## Written task
Transcribe the records below word for word, omitting the pictures.

*** Data records ***

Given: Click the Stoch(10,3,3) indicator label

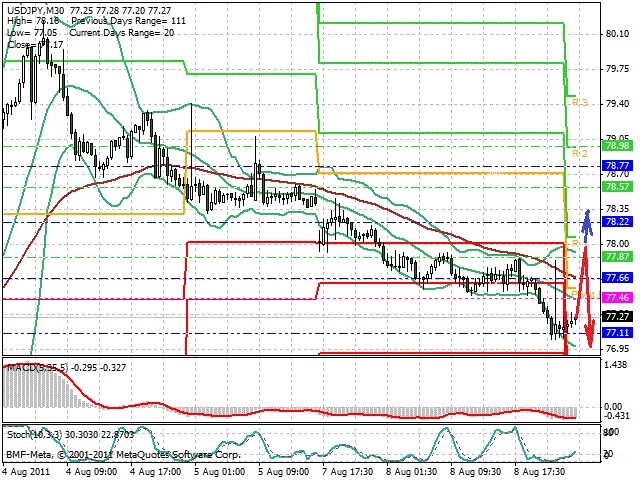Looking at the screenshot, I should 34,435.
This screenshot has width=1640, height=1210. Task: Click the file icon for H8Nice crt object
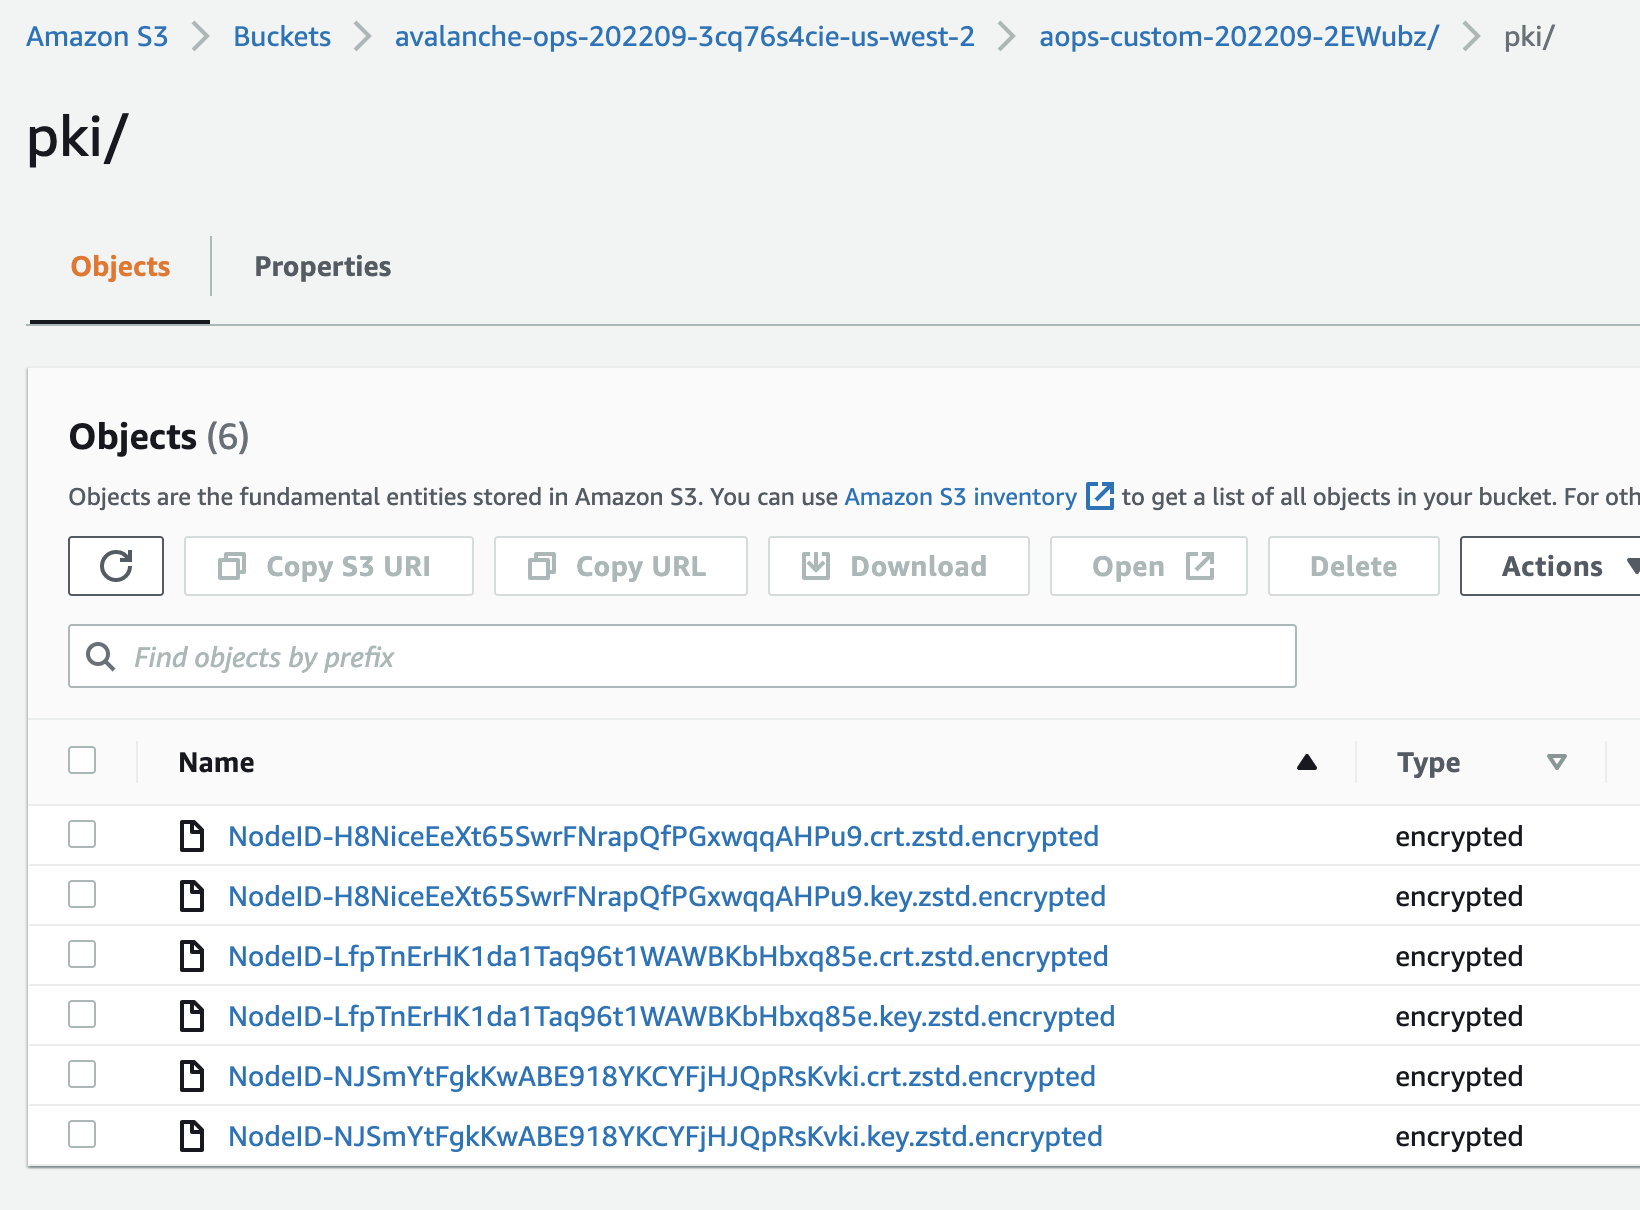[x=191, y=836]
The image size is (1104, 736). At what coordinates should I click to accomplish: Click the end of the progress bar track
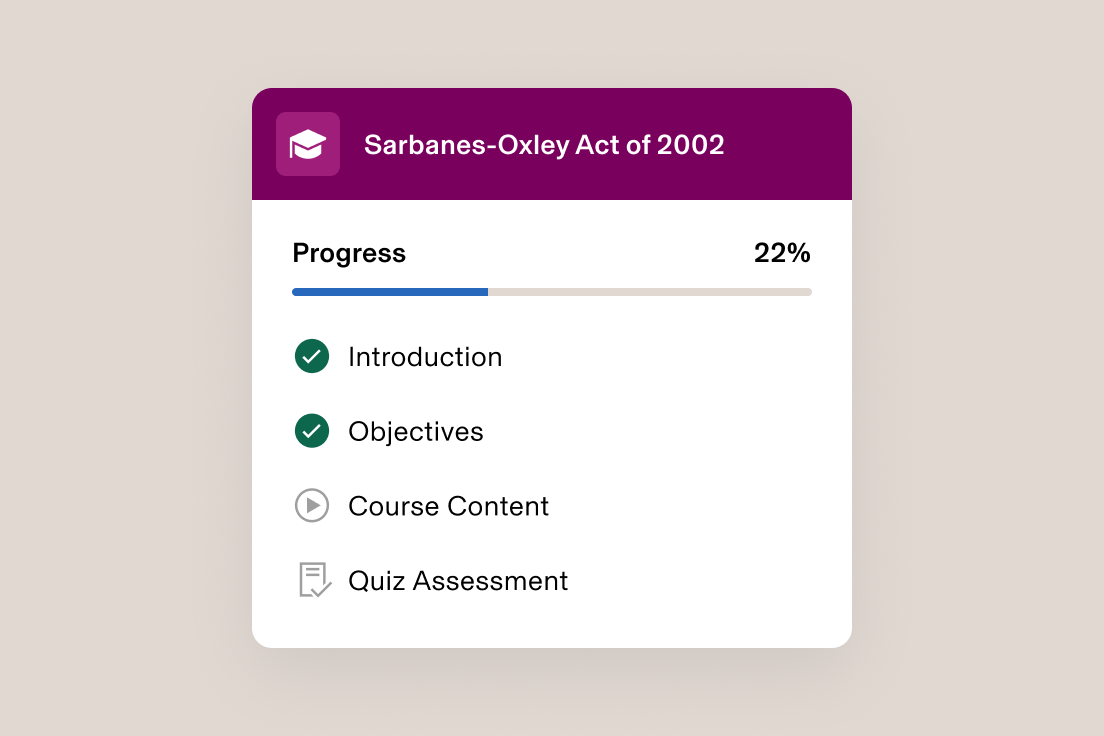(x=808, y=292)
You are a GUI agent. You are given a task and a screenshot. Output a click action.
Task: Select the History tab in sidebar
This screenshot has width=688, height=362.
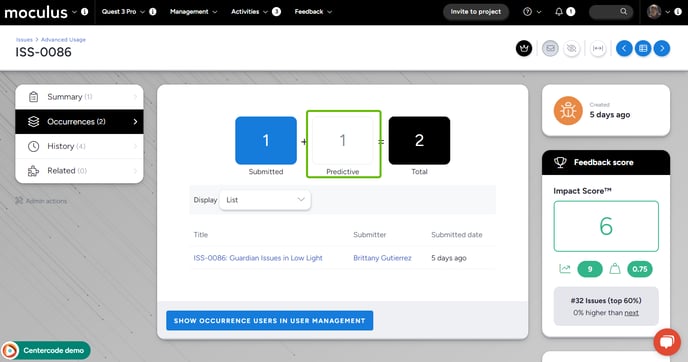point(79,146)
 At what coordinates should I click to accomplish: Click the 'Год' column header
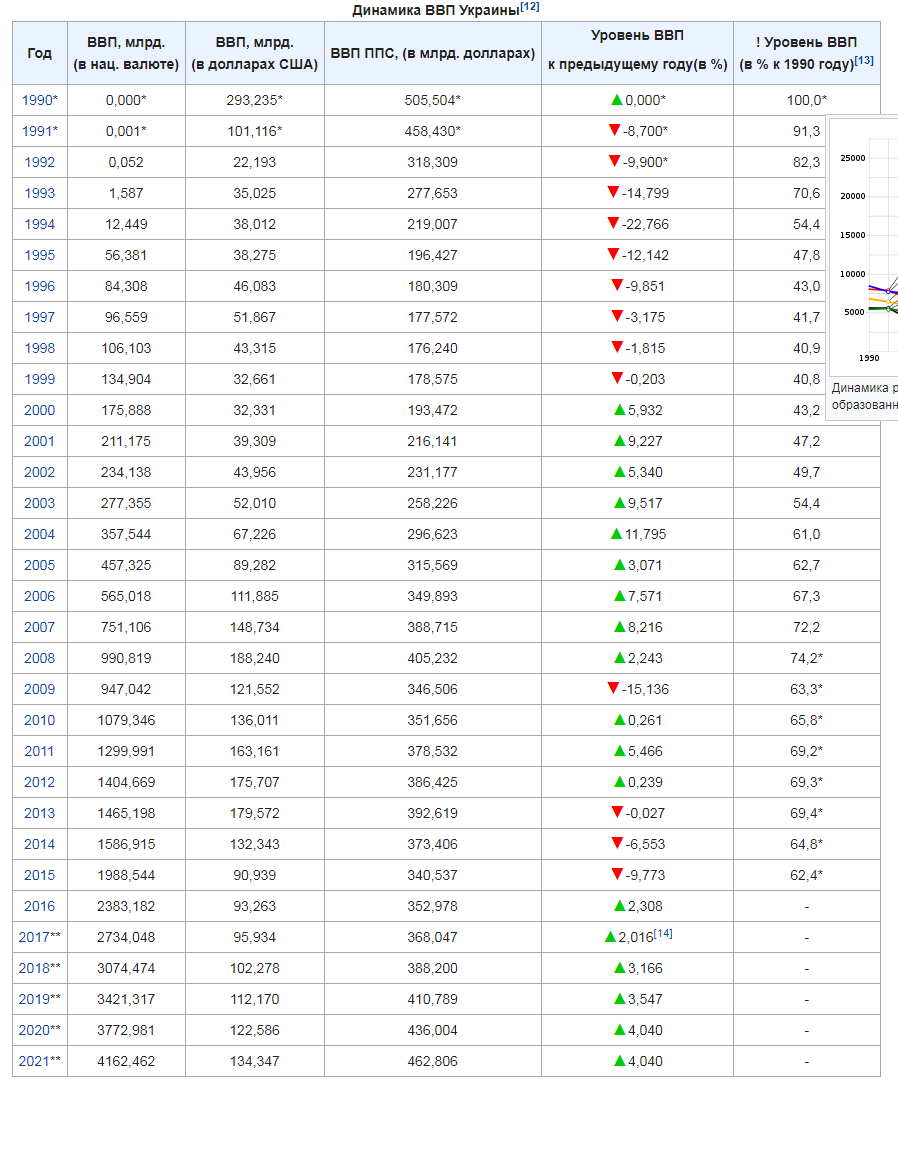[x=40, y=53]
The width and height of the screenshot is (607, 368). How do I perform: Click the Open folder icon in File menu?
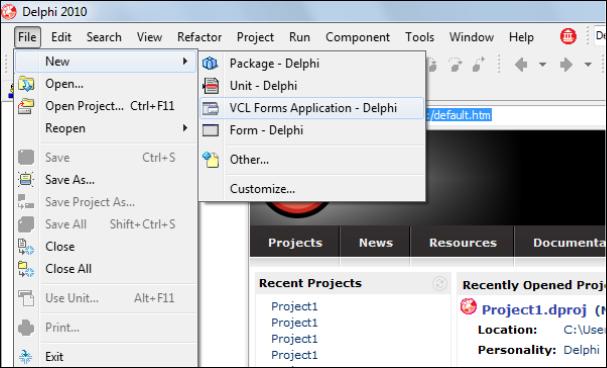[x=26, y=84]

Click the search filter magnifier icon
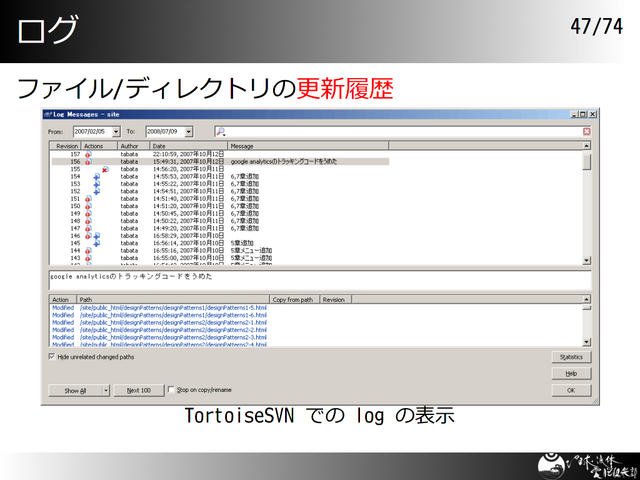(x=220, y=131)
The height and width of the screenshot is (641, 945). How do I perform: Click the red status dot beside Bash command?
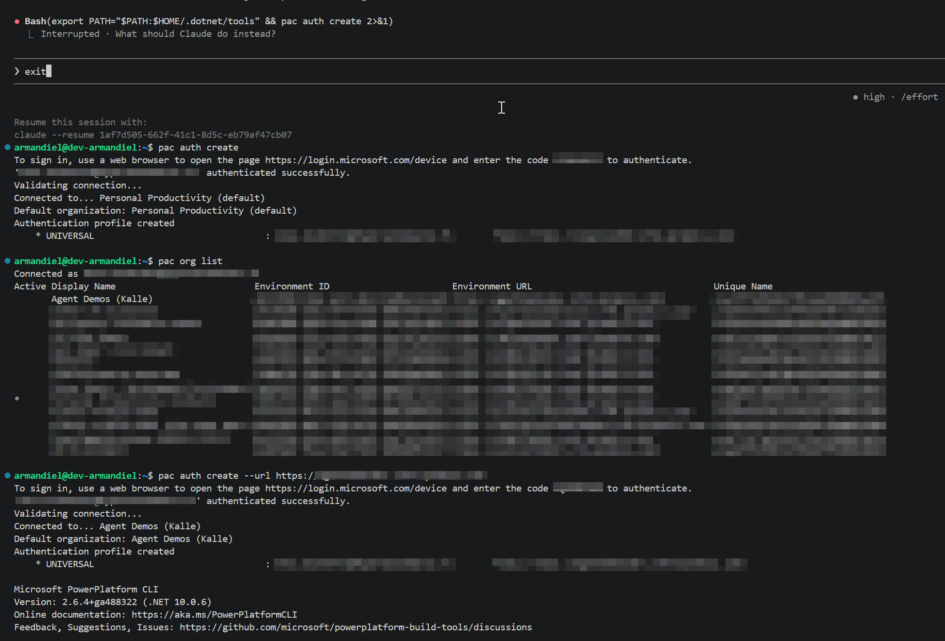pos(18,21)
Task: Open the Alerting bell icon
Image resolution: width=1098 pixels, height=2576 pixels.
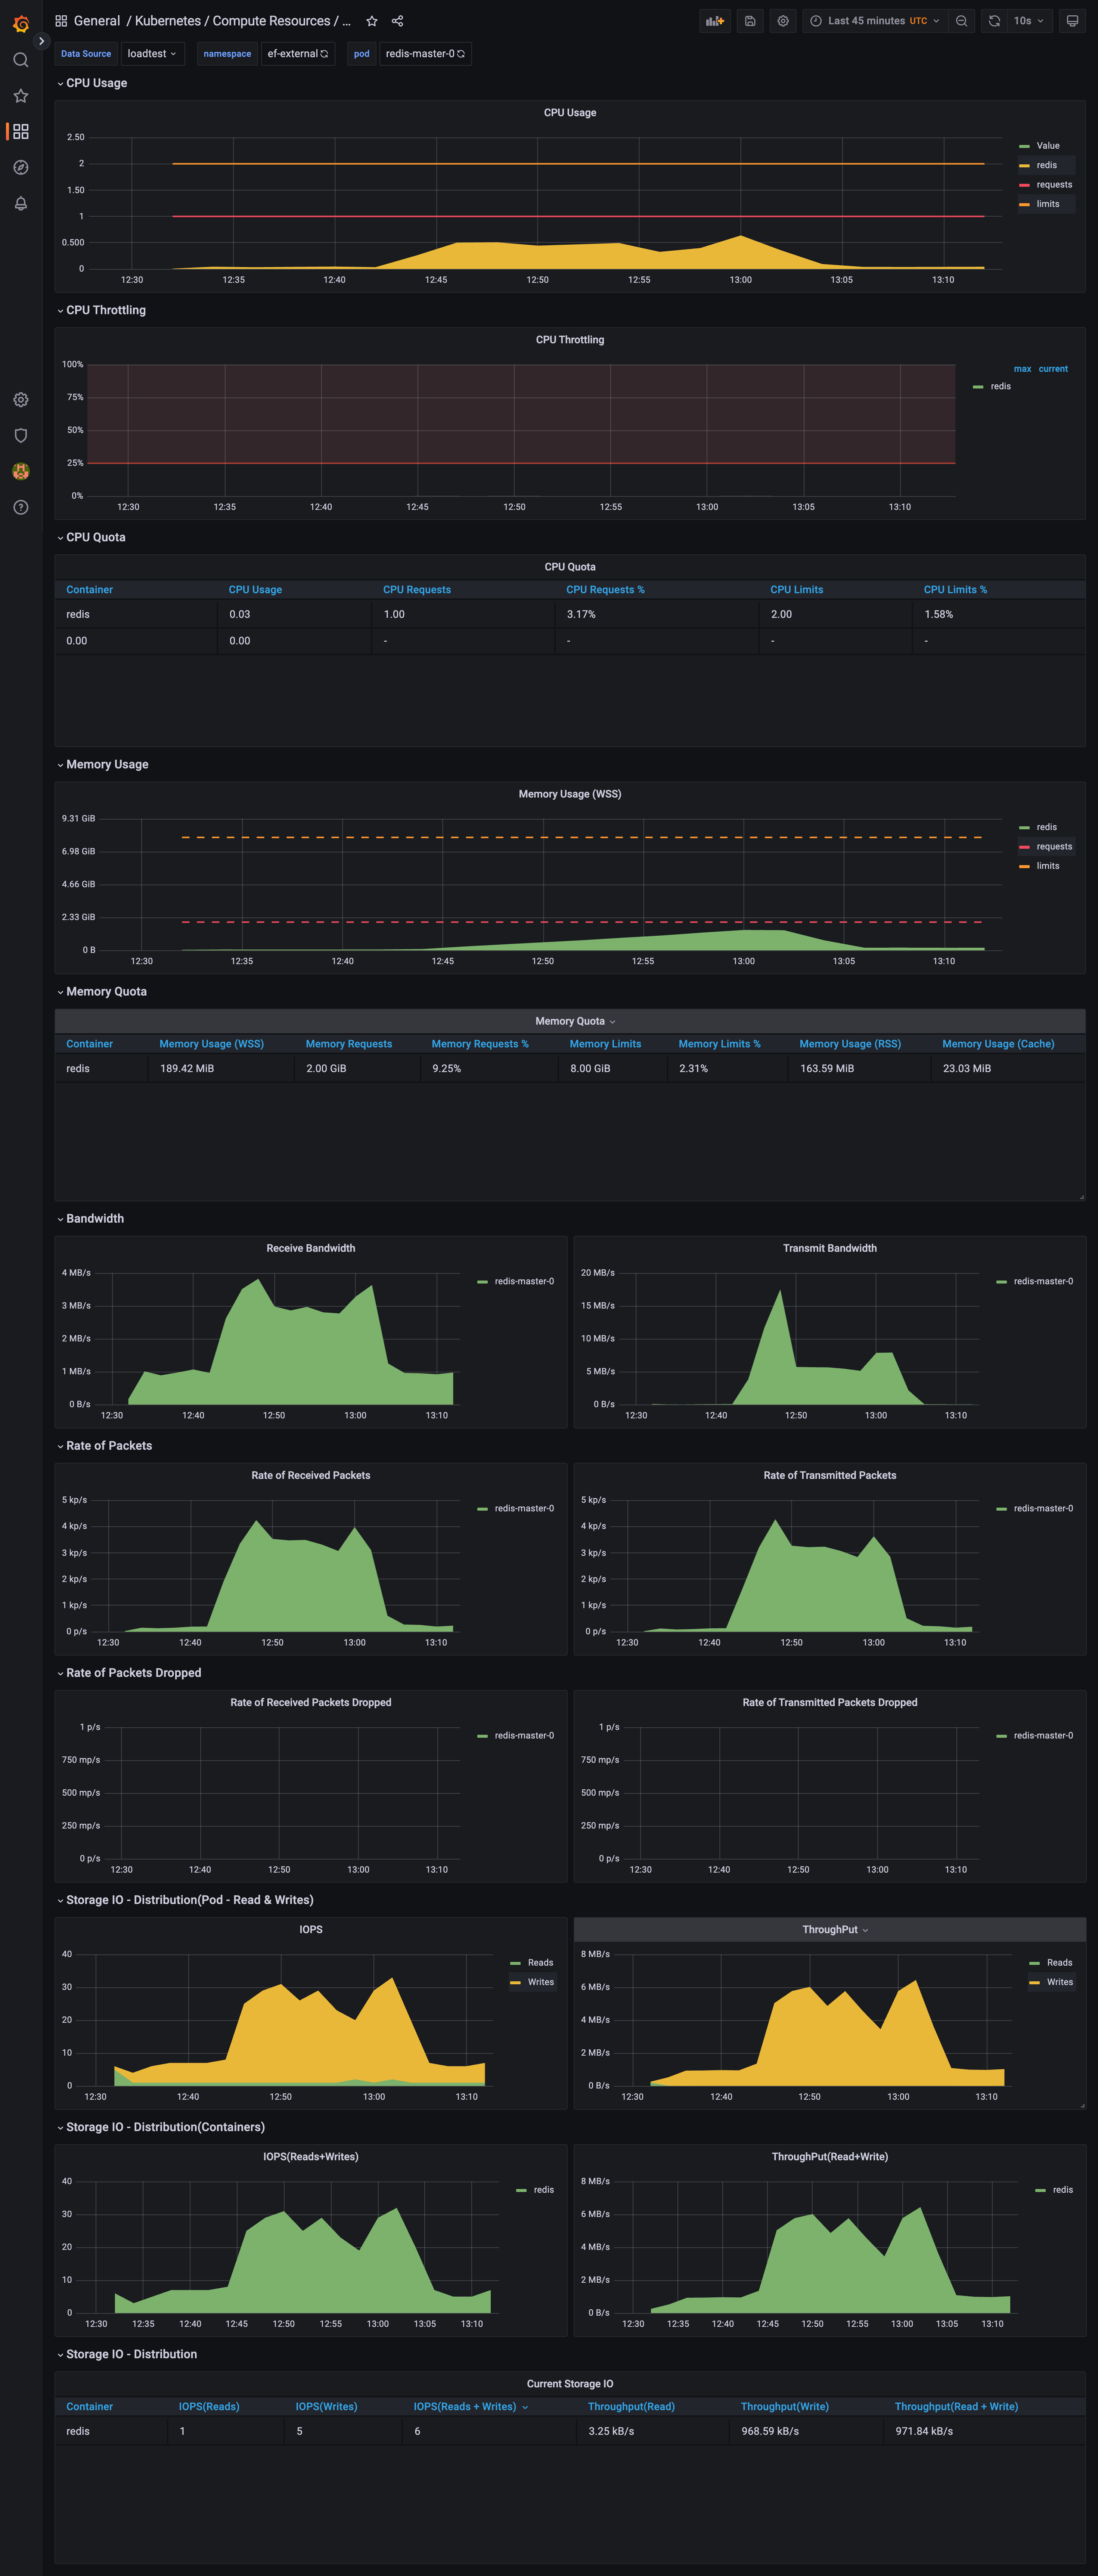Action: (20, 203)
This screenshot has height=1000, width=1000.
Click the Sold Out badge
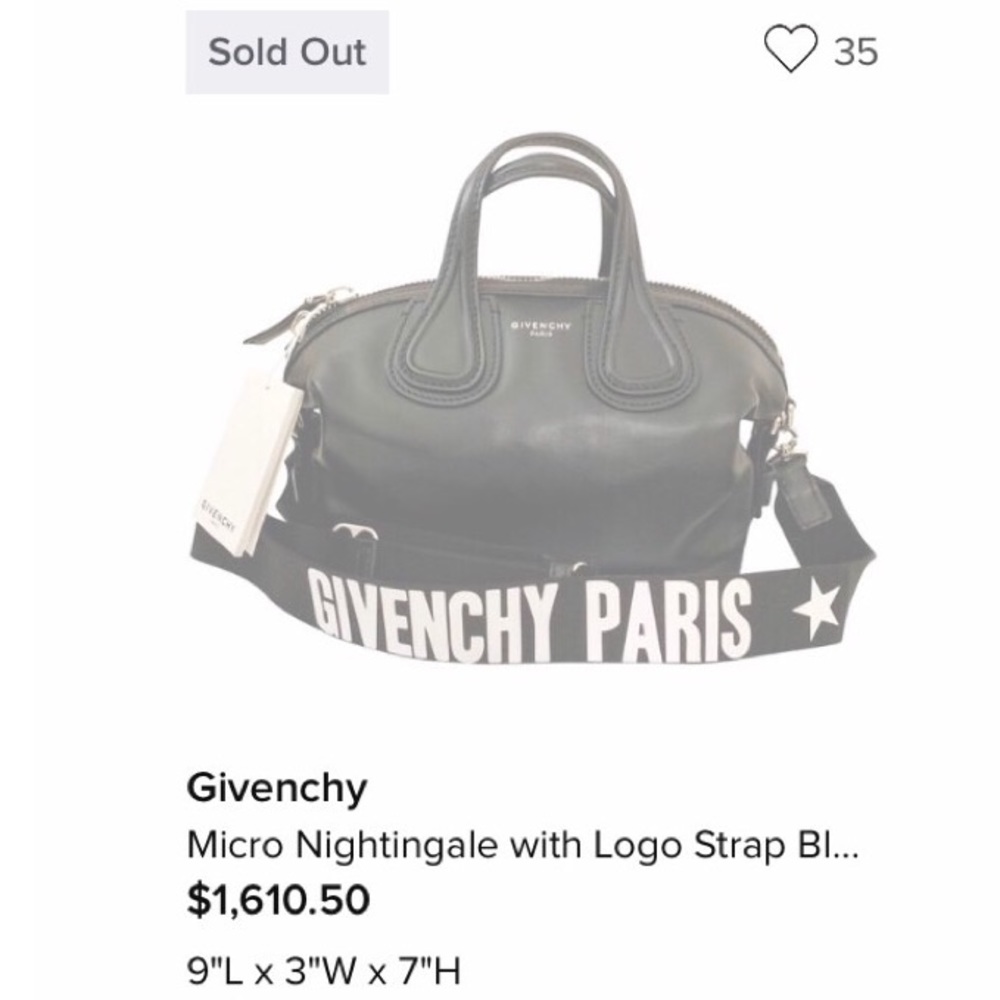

***

## Exercise solution
Given: Click the Stoch(10,3,3) indicator label

Looking at the screenshot, I should 34,435.
This screenshot has width=1640, height=1210. Task: Click the file icon for H8Nice crt object
[x=191, y=836]
The image size is (1104, 736). At what coordinates should I click to accomplish: Click the end of the progress bar track
(x=808, y=292)
You are a GUI agent. You are given a task and a screenshot. Output a click action.
Task: Select the History tab in sidebar
This screenshot has width=688, height=362.
point(79,146)
 At what coordinates should I click to accomplish: Click the 'Год' column header
[x=40, y=53]
The width and height of the screenshot is (607, 368). How do I perform: Click the Open folder icon in File menu?
[x=26, y=84]

Click the search filter magnifier icon
(x=220, y=131)
The height and width of the screenshot is (641, 945). How do I perform: Click the red status dot beside Bash command?
pos(18,21)
Task: Open the Alerting bell icon
Image resolution: width=1098 pixels, height=2576 pixels.
Action: (20, 203)
This screenshot has height=1000, width=1000.
Click the Sold Out badge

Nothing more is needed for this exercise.